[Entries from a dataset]
==*==

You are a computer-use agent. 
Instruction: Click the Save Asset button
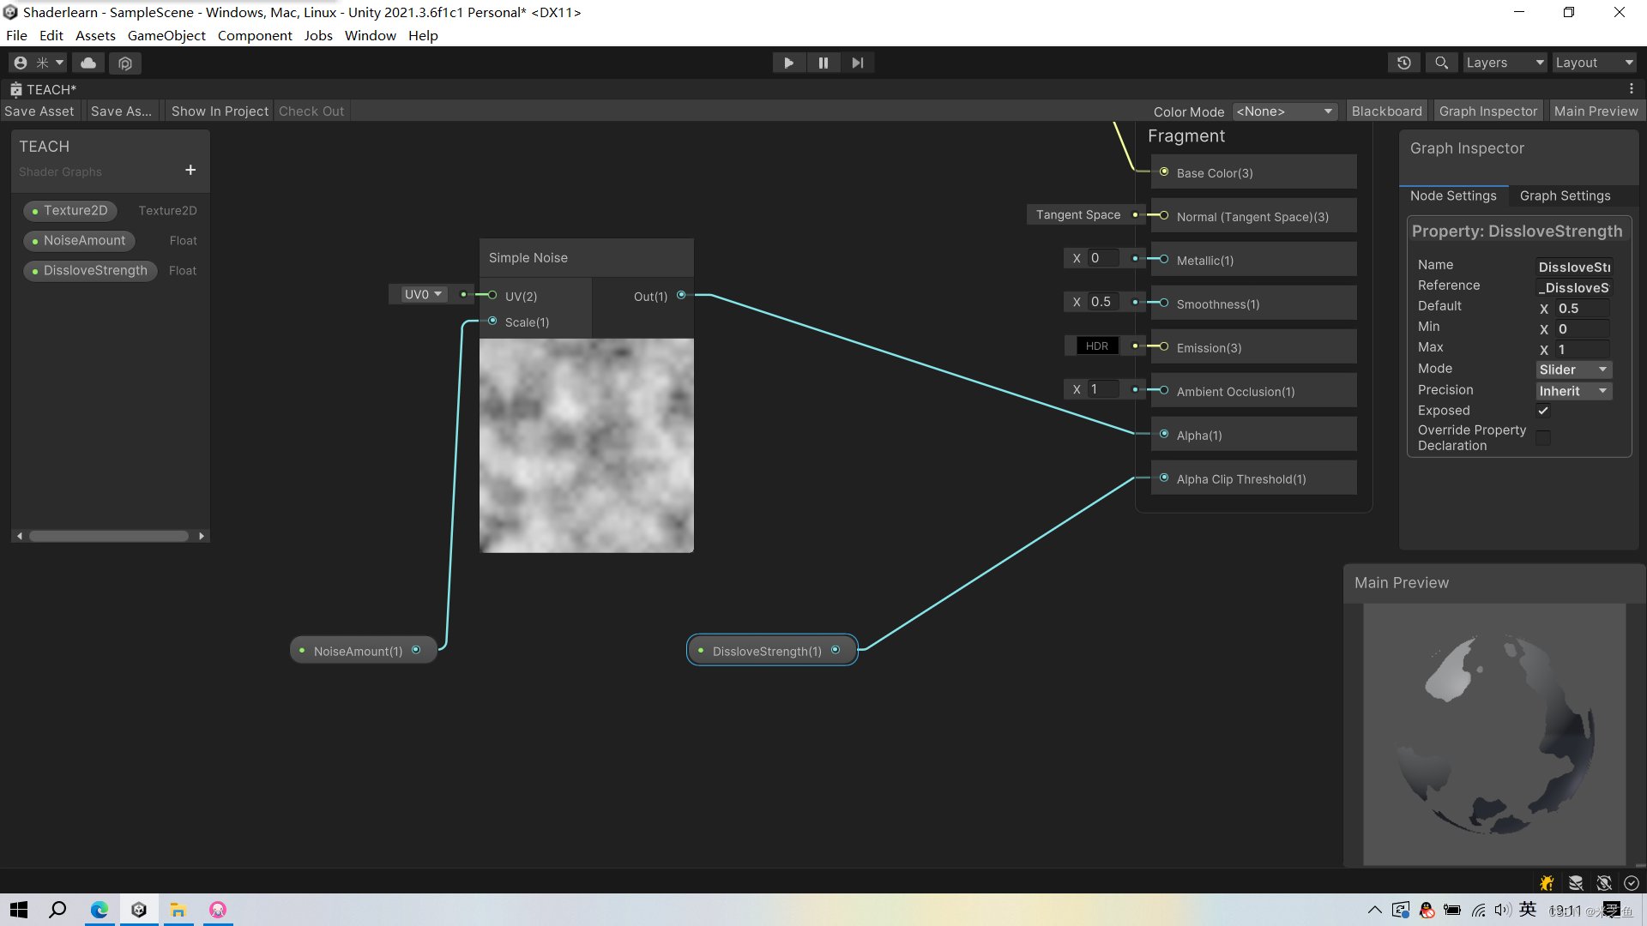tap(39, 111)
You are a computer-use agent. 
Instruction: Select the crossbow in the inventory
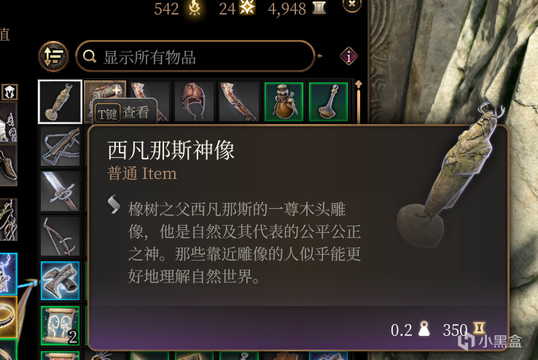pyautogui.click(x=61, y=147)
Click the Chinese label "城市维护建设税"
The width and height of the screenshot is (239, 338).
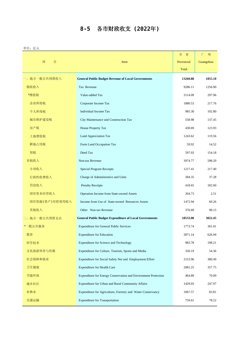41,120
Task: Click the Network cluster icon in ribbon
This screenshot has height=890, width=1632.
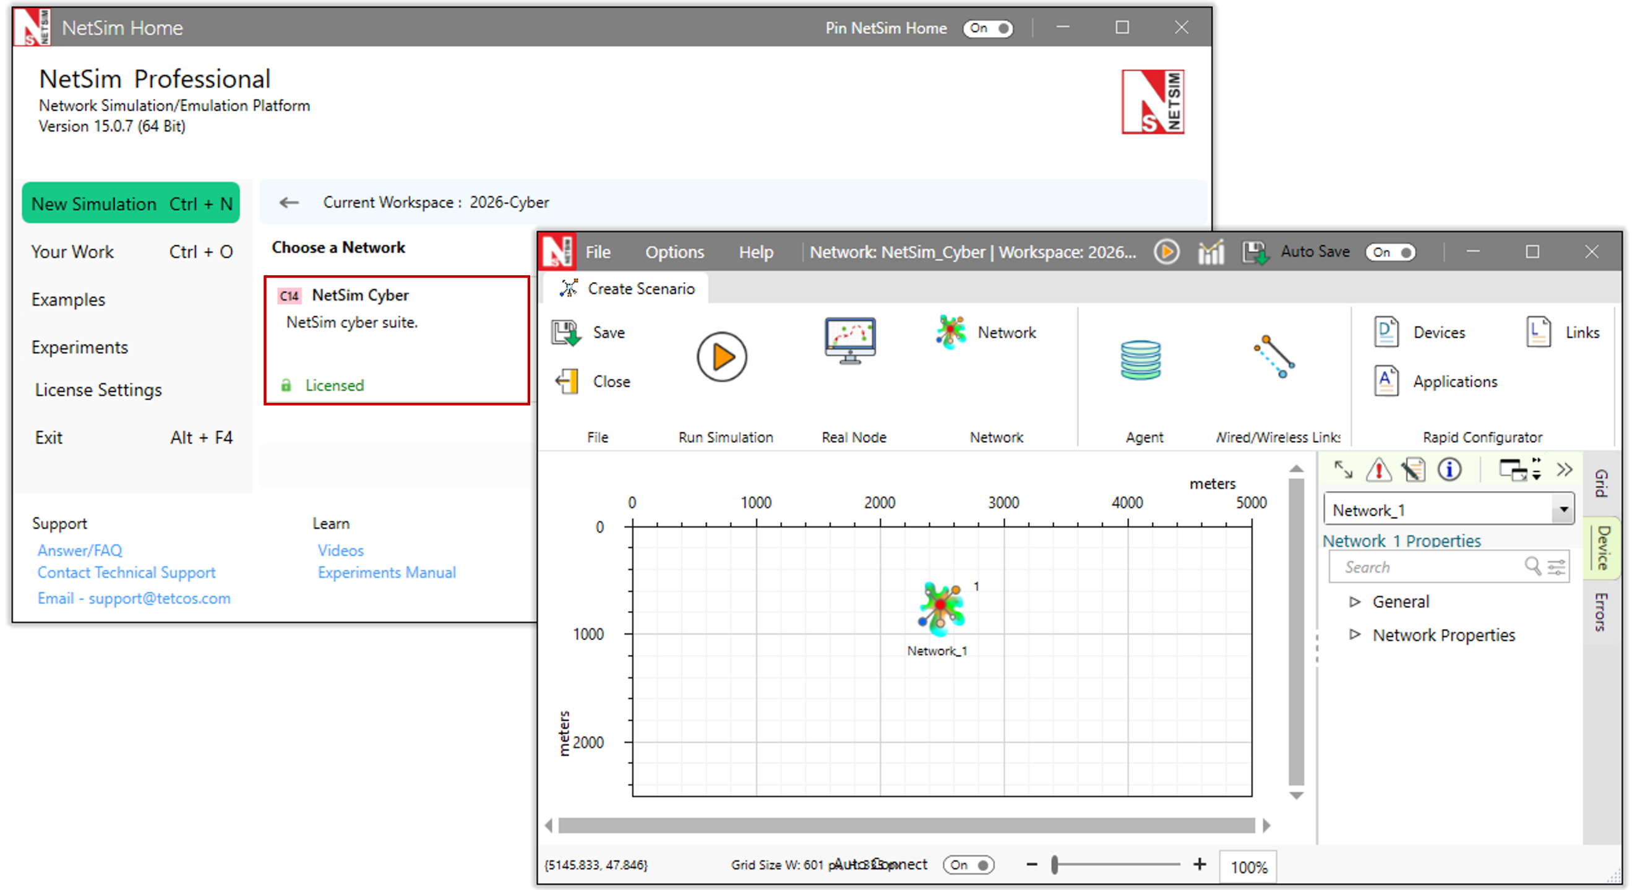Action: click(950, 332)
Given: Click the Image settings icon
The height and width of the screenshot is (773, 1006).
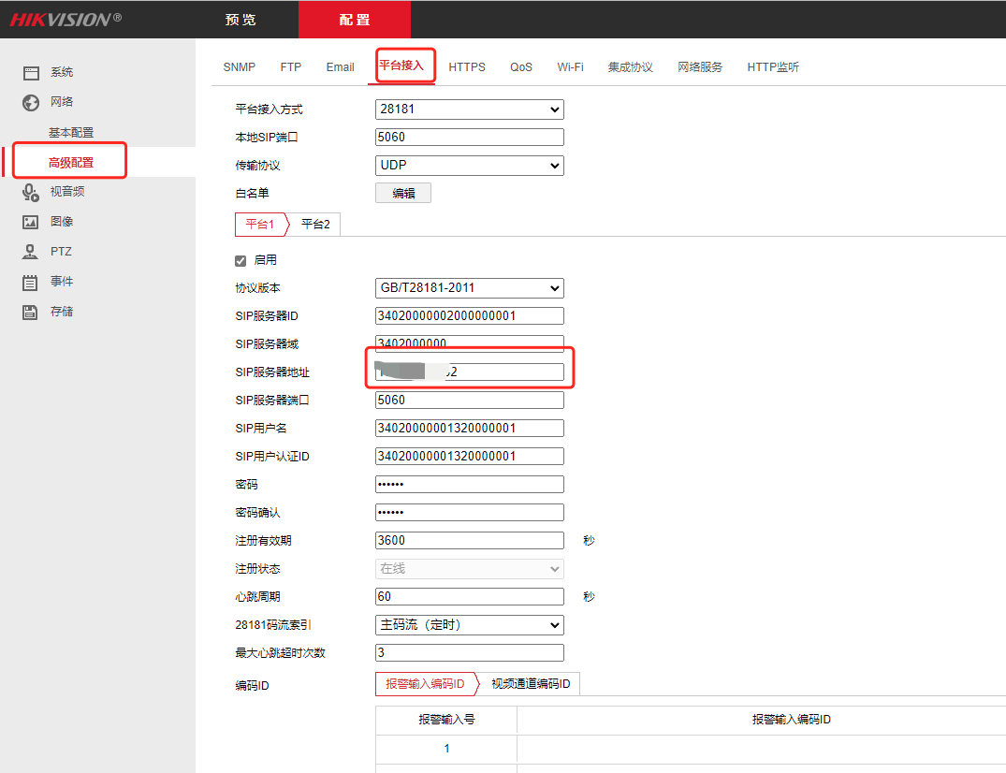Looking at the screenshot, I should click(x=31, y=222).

==*==

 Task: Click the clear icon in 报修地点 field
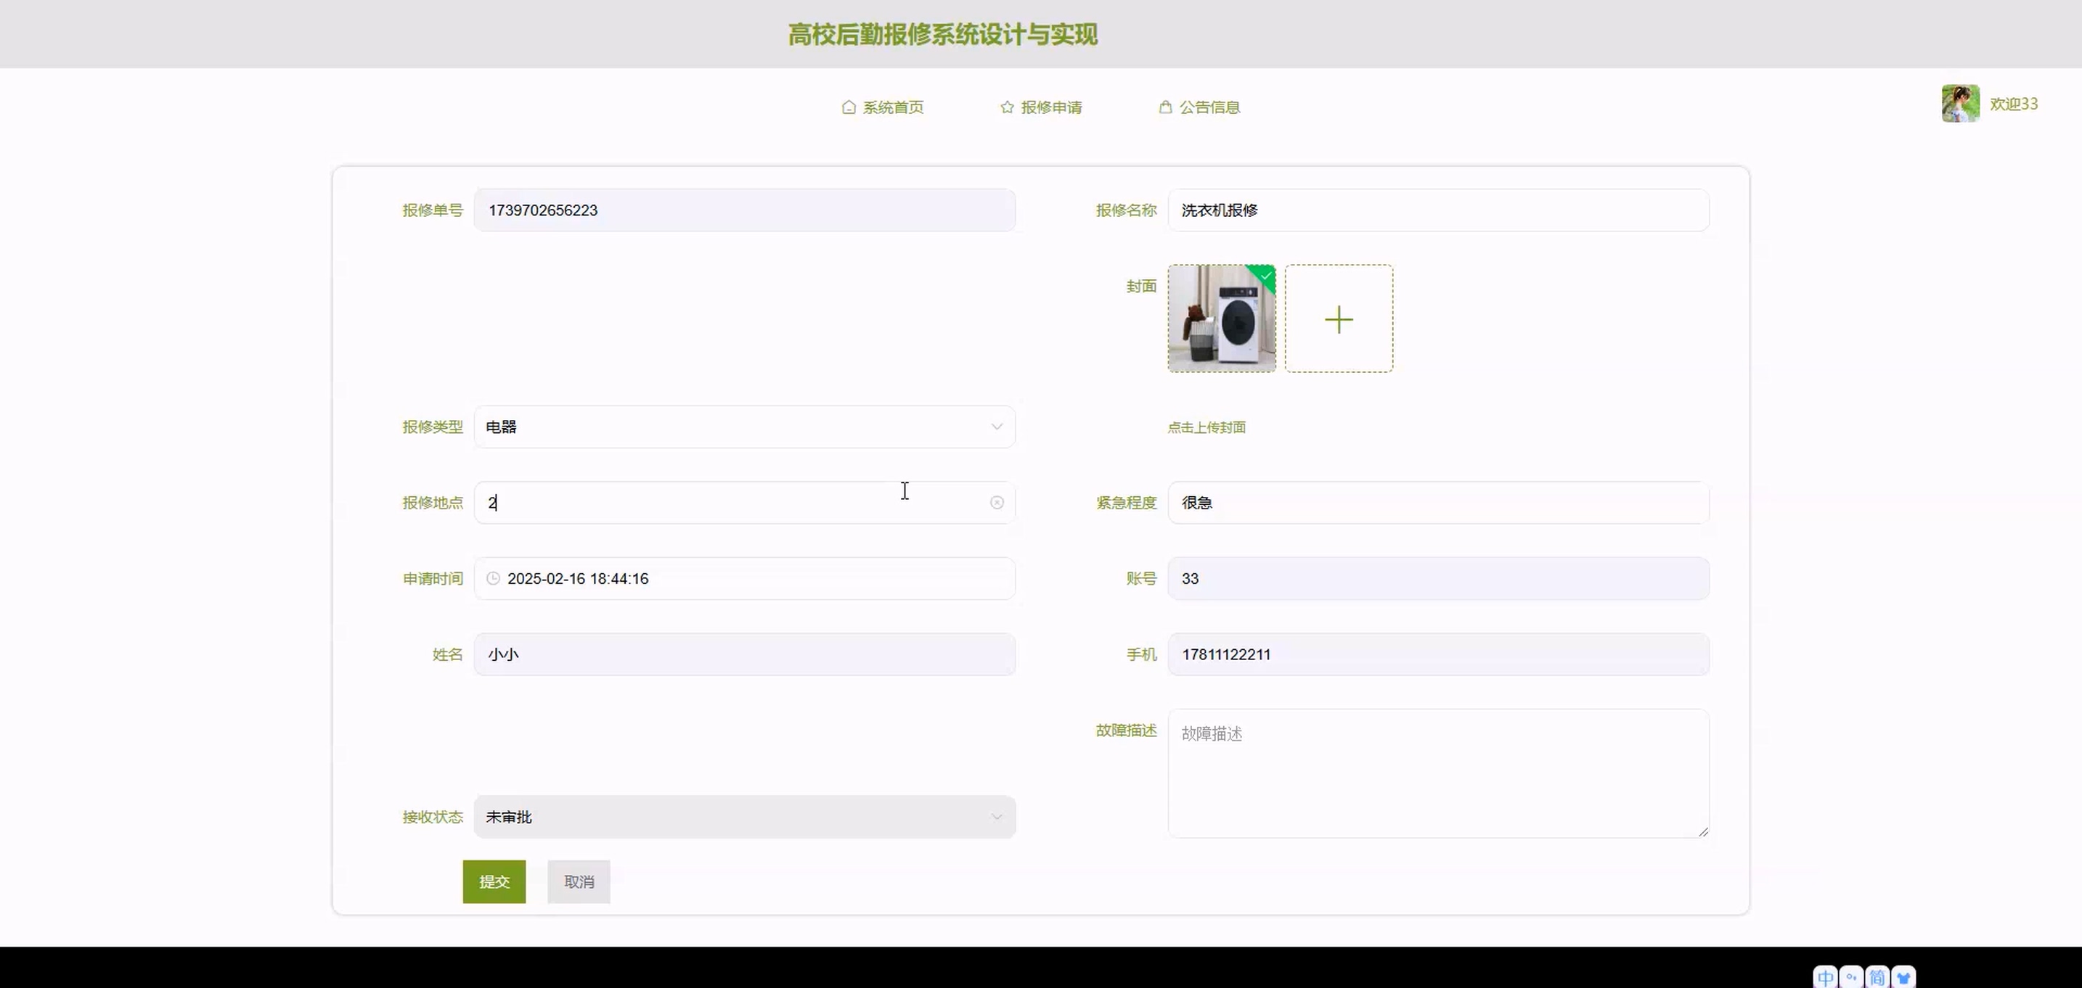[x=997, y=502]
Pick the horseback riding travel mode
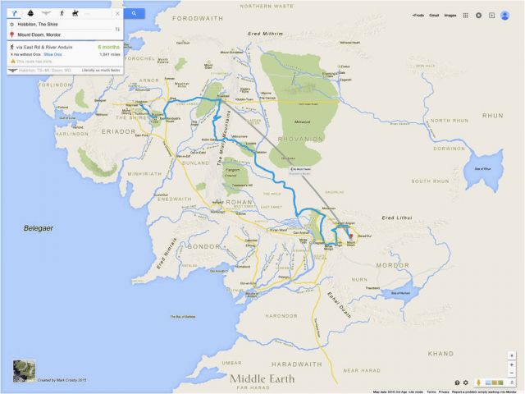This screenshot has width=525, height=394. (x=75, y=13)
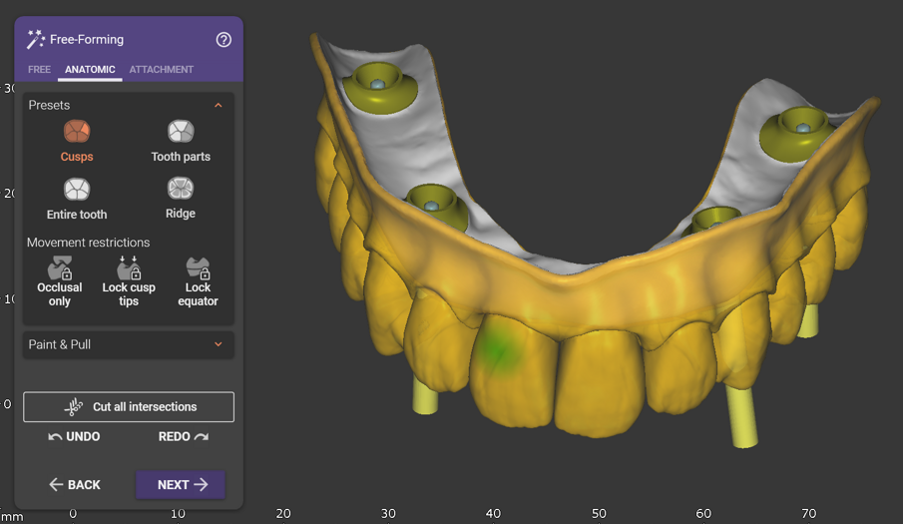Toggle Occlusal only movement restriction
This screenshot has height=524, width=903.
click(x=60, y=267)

==*==

_Brief_.
Please list every line of the entries above that contains the word "Task".

_Answer to the problem_.
Task: Click the Network cluster icon in ribbon
 Task: Click the clear icon in 报修地点 field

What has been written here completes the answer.